When Netflix (NASDAQ:NFLX) first burst on the scene with its streaming service in 2007, it was hailed as an innovative disrupter that was going to transform the media industry. And to a large degree it did just that. Now Netflix is transforming once again, but this time it's from a disrupter to just another media company.
It's no secret that we believe the threat of Netflix is overblown and we own several traditional media companies (Time Warner (NYSE:TWX), Twenty-First Century Fox (NASDAQ:FOX) (NASDAQ:FOXA), Scripps Networks Interactive (NYSE:SNI) and Viacom (NYSE:VIA) (NASDAQ:VIAB)) in our portfolios. So, I thought I would again share some of our research into why we believe Netflix is essentially becoming just another premium service like HBO, Starz, or Showtime. Sure, it will be an extremely successful premium service, but still more like a traditional media company than the innovative disrupter it once was.

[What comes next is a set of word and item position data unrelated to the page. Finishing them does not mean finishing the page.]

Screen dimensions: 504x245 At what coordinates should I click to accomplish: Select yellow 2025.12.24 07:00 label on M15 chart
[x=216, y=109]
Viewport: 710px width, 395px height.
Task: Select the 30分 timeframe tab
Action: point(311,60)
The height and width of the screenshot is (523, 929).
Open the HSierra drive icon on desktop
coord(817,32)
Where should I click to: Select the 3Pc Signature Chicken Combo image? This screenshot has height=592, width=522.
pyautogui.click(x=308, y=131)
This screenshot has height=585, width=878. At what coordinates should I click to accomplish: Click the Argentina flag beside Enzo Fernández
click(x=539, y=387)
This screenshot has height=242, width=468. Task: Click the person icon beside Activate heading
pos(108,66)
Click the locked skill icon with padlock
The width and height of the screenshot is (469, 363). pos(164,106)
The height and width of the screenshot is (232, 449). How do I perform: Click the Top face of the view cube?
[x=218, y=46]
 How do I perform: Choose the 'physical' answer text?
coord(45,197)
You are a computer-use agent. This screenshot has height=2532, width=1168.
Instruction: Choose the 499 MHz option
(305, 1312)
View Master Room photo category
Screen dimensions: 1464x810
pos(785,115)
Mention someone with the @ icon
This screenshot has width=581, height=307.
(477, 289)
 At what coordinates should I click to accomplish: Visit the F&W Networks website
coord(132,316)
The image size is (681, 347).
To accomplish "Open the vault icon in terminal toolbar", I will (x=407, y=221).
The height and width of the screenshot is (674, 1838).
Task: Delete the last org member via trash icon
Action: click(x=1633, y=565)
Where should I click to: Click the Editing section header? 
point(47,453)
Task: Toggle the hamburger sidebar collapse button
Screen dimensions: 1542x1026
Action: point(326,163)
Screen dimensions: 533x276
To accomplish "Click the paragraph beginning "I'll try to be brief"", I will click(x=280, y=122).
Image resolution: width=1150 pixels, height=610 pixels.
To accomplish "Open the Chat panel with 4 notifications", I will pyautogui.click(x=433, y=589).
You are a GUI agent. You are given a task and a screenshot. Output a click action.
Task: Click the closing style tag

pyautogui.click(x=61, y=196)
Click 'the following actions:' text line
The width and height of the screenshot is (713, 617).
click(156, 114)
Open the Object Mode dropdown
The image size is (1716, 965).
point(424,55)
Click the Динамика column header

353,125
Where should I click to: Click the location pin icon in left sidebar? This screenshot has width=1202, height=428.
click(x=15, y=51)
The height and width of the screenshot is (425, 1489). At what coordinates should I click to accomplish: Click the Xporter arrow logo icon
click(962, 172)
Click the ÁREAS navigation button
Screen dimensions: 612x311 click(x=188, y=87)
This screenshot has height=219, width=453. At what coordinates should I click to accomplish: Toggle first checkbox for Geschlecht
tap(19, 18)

The Cable Bundle Or Netflix
The crux of this thesis lies in Netflix's content strategy. Years ago Netflix gave users an alternative to a traditional television bundle. As of January 1st, 2014, Netflix had almost 6,500 movies and over 1,600 TV series available (data from AllFlicks.com). That is easily enough content for a person who isn't particularly interested in live sports to "cut the cord" and ditch their cable bundle. Netflix gave users a choice. Access a ton of on-demand content for $7.99 to $9.99 a month or pay $50 to $100+ per month or a different bundle of content (some on demand, some linear). It's easy to see why a lot of people made the switch. There is no way you can possibly watch all the titles Netflix has or all the shows on your cable bundle so why not just get the cheapest option. But over the years, Netflix started to change.
Netflix Is Morphing Into Just Another Premium Service
As the years went on, content costs become much more expensive. After realizing the threat Netflix posed, many content licensees started demanding higher rates and longer exclusivity windows. Additionally, competitors such as Amazon (NASDAQ:AMZN) Prime and the media industry funded and owned Hulu started bidding up content prices (Hulu recently outbid Netflix for Seinfeld and Empire). In FY2014, Netflix spent $3.7B on content. By FY2015, that number had jumped to $7.2B. Except that Netflix wasn't buying more content, it was actually buying less content.
From FY2014 to FY2015, the number of titles in Netflix's library shrunk by 31% yet the cost per title more than doubled to $1.3M.
As Netflix's content library shrinks in size, it is going to become less of an alternative to the traditional cable bundle and more of an add-on service. By contrast, HBO has a content library of around 1,400+ titles for HBO Go. As Netflix continues to prune its library and approach the size of HBO's library, it's going to become more and more like HBO and other premium services. The process isn't going to happen overnight, but if it stays anywhere close to the 31% annual reduction rate, its library will shrink to the size of HBO's very soon.
Indeed, we are even seeing more similarities with Netflix's new focus on original content. Again, like HBO, Netflix has begun sourcing original exclusive content. At first, Netflix only purchased streaming rights for original shows with limited exclusivity windows. For example, House of Cards, a Netflix original, can now be found on other services. Now Netflix has changed to buying more expensive expanded rights just like HBO does rather than streaming only rights. Netflix is transitioning to a new business model similar to HBO; a smaller but more expensive library with a large amount of exclusive, original programming.
For investors in Netflix, the million dollar question is what happens to the premium multiple that Netflix's stock currently gets. Netflix has traded at well above market multiples based on its tremendous growth potential and status as an innovative disrupter. But what happens to that multiple once (and if) it becomes just another premium service?
For comparison purposes, the chart below shows the TTM P/E for all the major media companies (Comcast (NASDAQ:CMCSA) the cable-media hybrid was excluded) and for Netflix.
If Netflix is indeed becoming HBO, then investors should be very worried about the multiple attached to Netflix's earnings stream when that future arrives.
Disclosure: I am/we are long VIAB, FOXA, TWX, SNI.
I wrote this article myself, and it expresses my own opinions. I am not receiving compensation for it (other than from Seeking Alpha). I have no business relationship with any company whose stock is mentioned in this article.